Optimizing CAC outcomes: What are you training for?

Nov. 6, 2017 / By Jason Mark

Our team’s last post introduced a metric we call “Coder Variability.” As a quick recap, it is an attempt to measure how much variation there is among coders at a facility. Jessica’s post gives an excellent explanation of the metric, so please refer back to it if you haven’t read it yet. In response to the post, a reader submitted the following question:

“Do you think it’s more appropriate for an institution/practice to implement coding instruction, or should that come from the separate insurance carriers or CMS in general because of the variation in regulations?”

As I thought through the answer to this question, it felt more appropriate to turn it into a quick blog post of its own. 

While the context of the question is around computer-assisted coding (CAC) since CAC is a task that leverages aspects of machine learning, it is really a much broader question that applies to many machine learning/artificial intelligence applications. Every week we see new advances and capabilities for machine learning algorithms. In each case, however, the machine was “taught” by optimizing for a particular outcome (e.g. make as few mistakes in categorizing an image as being a dog or a cat). When it comes to CAC, what outcomes are we trying to optimize? Answering this question can be difficult when evaluating Coder Variability and Recall since organizations have different goals and priorities.

In an ideal world, all coders would receive the exact same training from the exact same source. That would reduce one source of variation in their coding. This would suggest that a more centralized training approach across the industry from CMS, AHIMA, or some equivalent type body is preferred. If the goal is to reduce variation and improve coding consistency, then a single source of “truth” would be the way to go. In the real world, however, there are a plethora of issues that can introduce variation. These occur regardless of where and how training may be delivered, simply because coding is still a human-driven process.
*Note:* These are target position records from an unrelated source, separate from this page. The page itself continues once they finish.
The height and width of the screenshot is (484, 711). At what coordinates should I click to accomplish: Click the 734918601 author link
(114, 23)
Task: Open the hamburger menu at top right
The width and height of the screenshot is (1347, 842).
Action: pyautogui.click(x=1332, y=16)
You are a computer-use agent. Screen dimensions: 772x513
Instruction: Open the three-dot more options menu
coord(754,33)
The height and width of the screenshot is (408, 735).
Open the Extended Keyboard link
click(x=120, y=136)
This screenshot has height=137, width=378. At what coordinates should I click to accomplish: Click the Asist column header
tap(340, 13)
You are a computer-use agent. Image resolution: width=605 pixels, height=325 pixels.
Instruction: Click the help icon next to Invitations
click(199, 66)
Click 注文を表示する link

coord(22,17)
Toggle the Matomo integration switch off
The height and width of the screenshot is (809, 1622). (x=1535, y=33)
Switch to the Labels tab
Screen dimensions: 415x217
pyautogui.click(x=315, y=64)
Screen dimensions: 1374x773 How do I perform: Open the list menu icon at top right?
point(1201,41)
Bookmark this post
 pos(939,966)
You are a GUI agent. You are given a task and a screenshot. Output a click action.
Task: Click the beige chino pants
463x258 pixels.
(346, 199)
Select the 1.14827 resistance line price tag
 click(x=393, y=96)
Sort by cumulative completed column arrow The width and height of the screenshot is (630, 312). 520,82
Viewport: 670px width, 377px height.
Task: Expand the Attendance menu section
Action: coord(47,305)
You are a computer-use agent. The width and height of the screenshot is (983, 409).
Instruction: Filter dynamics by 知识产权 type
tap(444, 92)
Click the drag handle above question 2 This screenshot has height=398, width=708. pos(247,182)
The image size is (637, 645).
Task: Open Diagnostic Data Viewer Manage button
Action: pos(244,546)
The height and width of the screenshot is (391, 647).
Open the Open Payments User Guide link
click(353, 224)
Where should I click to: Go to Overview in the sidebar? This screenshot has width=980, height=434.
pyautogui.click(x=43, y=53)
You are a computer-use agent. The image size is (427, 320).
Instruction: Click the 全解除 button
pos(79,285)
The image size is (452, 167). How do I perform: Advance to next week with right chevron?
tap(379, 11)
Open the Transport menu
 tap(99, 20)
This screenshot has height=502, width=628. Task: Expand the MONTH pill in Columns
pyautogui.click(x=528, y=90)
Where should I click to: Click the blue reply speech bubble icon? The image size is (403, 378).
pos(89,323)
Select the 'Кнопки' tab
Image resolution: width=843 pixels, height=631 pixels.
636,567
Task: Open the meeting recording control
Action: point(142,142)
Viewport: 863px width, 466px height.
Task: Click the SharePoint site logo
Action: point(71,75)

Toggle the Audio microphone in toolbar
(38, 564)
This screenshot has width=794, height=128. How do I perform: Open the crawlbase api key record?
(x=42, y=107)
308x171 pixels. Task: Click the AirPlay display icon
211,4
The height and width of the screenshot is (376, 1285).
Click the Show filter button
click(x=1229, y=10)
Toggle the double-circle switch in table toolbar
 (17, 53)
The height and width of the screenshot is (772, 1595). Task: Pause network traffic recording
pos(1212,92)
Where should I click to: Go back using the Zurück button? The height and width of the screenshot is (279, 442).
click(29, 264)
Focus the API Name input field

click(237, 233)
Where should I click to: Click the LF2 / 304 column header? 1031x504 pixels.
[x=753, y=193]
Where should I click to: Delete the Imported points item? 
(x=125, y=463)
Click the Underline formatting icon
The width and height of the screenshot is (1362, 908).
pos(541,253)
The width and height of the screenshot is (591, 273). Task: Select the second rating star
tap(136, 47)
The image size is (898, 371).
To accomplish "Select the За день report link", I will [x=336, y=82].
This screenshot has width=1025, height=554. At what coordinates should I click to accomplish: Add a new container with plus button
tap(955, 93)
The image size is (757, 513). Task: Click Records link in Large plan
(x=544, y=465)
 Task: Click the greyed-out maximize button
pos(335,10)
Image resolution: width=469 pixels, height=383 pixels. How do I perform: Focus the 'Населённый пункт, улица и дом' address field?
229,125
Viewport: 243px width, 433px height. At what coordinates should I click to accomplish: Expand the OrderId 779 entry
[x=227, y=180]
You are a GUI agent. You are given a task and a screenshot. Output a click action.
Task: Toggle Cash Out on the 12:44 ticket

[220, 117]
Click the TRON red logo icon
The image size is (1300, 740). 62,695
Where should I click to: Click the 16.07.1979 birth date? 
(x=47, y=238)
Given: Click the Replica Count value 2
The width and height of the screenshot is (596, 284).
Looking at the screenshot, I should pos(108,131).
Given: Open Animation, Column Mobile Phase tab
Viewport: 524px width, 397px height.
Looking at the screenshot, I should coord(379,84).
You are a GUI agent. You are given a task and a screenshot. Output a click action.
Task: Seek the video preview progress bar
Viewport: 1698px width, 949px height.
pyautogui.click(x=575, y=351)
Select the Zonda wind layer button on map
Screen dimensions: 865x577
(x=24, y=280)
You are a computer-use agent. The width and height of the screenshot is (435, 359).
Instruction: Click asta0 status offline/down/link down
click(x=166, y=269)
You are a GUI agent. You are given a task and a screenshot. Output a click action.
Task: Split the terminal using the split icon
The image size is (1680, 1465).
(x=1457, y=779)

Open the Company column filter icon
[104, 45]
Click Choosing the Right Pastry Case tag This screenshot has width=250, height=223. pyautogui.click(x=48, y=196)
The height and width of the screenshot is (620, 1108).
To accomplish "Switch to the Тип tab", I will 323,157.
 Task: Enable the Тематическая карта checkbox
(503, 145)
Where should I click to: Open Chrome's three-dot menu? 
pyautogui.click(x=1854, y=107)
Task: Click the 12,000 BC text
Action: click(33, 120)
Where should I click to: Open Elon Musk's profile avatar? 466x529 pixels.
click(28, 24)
Consider the following scenarios:

  • One organization might be extremely focused on a quality measure that depends on coding being as complete and accurate as possible. Another organization might be trying to do as much as they can with fewer resources and therefore focus less on completeness and more on throughput. Different circumstances force organizations to find a balance between “as complete as possible” and “as fast as possible.” 
  • Within an organization, this trade-off occurs between coders and is known as “inter-rater reliability.” For example, an experienced coder might code more quickly than an inexperienced coder. This might be because she knows to ignore certain codes that, in her experience, “don’t matter much” or because she uses more codes from memory. 
  • The same issue can even exist with a single coder on different days, referred to as “intra-rater reliability.” A coder might be in a hurry to leave early or have extra meetings on a given day that cause him or her to rush through coding at a faster pace than typical. 

Variation can pose an interesting challenge for builders of machine-learning driven applications. For which of the “outcomes” listed above should the system be optimized? Many approaches require training against an answer that is known to be correct, such as “Is this an image of a dog or a cat?” So, should a computer-assisted coding system learn more from Coder A or Coder B? Should it more closely model Coder A on Monday or Coder A on Friday? These variations can be accounted for and reduced to some degree, but once that is done, then the users of the system need to move their behavior in the same direction to create meaningful change. 

Perhaps we’ve gone far afield of the original question, but as is the case with many of our blog posts, we like leaving our readers with more questions to think about.

Jason Mark is manager, Research & Applied Data Science Lab with 3M Health Information Systems.